See the caveats in the documentation: https://pandas.pydata.org/pandas-docs/stable/user_guide/indexing.html#returning-a-view-versus-a-copy
  return super().drop(


Unnamed: 0,Date,Open,Volume
0,2021-06-30,32.0,14452298
1,2021-01-07,31.90909,5448521
3,2021-05-07,31.81818,5355944
4,2021-06-07,31.772726,4323723
5,2021-07-07,31.727272,6504171


Finally, we can see that only 3 columns remain!

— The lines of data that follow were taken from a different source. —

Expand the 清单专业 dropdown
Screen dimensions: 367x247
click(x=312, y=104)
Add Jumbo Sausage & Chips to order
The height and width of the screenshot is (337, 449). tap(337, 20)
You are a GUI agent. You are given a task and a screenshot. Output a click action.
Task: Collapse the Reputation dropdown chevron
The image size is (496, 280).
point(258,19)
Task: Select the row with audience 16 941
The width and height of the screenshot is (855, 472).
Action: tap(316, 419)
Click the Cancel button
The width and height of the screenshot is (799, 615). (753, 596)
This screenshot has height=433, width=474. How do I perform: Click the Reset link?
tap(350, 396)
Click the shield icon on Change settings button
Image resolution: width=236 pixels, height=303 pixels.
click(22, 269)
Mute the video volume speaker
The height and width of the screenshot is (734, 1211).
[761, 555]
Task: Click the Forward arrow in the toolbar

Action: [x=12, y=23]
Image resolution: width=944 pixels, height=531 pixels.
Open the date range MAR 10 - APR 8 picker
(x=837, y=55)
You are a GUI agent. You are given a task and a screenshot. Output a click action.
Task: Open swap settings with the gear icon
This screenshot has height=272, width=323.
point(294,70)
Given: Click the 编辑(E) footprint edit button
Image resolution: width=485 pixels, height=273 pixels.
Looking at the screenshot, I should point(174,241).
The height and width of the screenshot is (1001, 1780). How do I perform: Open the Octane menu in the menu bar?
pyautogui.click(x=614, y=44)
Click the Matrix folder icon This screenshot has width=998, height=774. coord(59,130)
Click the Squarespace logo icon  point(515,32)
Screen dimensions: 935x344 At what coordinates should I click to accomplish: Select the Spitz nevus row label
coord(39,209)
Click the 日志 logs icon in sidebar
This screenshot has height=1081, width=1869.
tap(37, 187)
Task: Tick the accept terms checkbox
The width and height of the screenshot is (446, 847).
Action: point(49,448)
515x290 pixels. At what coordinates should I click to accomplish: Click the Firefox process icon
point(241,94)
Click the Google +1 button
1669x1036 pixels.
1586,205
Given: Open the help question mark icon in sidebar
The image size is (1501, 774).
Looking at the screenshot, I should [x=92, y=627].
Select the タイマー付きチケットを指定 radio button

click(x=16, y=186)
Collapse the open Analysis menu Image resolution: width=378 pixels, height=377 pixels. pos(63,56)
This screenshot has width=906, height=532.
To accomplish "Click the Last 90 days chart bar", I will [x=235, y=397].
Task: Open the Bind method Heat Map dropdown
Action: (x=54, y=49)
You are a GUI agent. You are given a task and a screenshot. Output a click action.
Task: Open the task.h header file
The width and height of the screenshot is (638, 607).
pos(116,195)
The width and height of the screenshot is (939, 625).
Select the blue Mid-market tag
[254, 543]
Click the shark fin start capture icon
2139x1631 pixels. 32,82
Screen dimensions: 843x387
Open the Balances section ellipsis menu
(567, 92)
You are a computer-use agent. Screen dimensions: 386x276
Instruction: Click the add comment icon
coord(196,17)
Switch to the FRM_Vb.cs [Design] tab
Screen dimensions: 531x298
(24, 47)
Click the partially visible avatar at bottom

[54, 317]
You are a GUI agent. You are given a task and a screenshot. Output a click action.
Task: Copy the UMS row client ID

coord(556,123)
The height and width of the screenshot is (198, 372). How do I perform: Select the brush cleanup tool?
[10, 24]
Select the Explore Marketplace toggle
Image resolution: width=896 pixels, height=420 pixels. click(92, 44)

## The final step on this dataset, will be to normalize open and volume

In [12]:
#Updating numeric_cols after the drop of various columns
numeric_cols = ['Open', 'Volume']
df[numeric_cols]=(df[numeric_cols]-df[numeric_cols].min())/(df[numeric_cols].max()-df[numeric_cols].min())
df

A value is trying to be set on a copy of a slice from a DataFrame.
Try using .loc[row_indexer,col_indexer] = value instead

See the caveats in the documentation: https://pandas.pydata.org/pandas-docs/stable/user_guide/indexing.html#returning-a-view-versus-a-copy
  self[k1] = value[k2]


Unnamed: 0,Date,Open,Volume
0,2021-06-30,0.049383,0.267797
1,2021-01-07,0.041152,0.082383
3,2021-05-07,0.032922,0.080476
4,2021-06-07,0.028807,0.059220
5,2021-07-07,0.024691,0.104122
...,...,...,...
244,2022-06-23,0.524691,0.065203
245,2022-06-26,0.551852,0.031326
246,2022-06-27,0.574486,0.033281
247,2022-06-28,0.560906,0.085197


Now, our data has been generically preprocessed though it still can be preprocessed more depending on how we're aiming to use it. However, for this particular example this is good enough!